[[ AVAILABLE DATA open ]]

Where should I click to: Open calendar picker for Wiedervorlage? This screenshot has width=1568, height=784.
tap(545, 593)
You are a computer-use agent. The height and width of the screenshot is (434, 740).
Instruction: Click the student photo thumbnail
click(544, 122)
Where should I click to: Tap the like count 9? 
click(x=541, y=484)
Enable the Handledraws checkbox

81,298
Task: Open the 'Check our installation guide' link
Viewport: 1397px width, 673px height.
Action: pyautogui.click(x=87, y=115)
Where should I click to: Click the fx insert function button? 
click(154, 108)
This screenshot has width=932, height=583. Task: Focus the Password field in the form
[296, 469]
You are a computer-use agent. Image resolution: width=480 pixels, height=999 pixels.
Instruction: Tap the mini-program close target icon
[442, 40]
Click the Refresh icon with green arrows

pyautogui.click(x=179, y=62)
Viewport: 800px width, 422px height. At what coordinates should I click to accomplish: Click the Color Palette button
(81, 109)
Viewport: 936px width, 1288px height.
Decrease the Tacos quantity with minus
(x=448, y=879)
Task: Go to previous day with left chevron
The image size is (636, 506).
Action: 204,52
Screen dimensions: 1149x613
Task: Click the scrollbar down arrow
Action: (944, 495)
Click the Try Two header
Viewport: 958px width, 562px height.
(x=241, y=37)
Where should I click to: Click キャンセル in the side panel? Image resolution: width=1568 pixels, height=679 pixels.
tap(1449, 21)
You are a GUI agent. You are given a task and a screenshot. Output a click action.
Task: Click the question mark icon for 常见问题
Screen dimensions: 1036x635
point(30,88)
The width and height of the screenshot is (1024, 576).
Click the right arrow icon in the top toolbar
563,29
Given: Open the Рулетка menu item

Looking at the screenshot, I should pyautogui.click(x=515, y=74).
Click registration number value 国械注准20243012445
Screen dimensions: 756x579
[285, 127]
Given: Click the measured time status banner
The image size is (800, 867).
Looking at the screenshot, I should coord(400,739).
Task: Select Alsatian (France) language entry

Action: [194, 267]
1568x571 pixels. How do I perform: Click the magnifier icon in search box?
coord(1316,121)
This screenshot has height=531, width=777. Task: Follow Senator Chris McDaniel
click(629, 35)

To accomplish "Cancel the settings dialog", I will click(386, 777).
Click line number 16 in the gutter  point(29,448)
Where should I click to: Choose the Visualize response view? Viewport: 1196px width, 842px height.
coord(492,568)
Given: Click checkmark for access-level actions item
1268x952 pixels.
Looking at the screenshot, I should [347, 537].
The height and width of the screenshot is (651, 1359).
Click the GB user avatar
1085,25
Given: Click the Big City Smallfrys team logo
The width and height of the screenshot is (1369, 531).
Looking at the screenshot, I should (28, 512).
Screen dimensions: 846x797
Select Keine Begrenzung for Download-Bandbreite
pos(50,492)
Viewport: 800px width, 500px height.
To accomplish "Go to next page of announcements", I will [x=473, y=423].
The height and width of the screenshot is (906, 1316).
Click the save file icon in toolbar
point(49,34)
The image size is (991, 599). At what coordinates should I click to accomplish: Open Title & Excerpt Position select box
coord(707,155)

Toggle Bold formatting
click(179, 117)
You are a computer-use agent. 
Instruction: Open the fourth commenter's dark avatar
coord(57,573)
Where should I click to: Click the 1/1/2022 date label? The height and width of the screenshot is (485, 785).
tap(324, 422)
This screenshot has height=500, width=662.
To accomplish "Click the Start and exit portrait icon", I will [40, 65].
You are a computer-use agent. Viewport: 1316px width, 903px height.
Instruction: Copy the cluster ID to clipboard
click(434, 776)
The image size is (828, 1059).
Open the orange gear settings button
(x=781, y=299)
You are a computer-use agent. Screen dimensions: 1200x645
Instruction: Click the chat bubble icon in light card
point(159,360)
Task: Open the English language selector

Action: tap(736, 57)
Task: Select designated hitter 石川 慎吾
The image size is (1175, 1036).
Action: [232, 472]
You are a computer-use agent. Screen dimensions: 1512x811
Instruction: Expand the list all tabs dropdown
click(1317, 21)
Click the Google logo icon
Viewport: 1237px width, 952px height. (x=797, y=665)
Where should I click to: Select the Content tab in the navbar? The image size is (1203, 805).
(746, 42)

[[ AVAILABLE DATA closed ]]

= WHAT THE EXERCISE ASKS =
Out of the entries above, write out only the lines between the line holding "Task: Open the 'Check" and the line holding "You are a computer-use agent. Image", inclusive, each exactly as given.

= FINAL ANSWER =
Task: Open the 'Check our installation guide' link
Viewport: 1397px width, 673px height.
Action: pyautogui.click(x=87, y=115)
Where should I click to: Click the fx insert function button? 
click(154, 108)
This screenshot has width=932, height=583. Task: Focus the Password field in the form
[296, 469]
You are a computer-use agent. Image resolution: width=480 pixels, height=999 pixels.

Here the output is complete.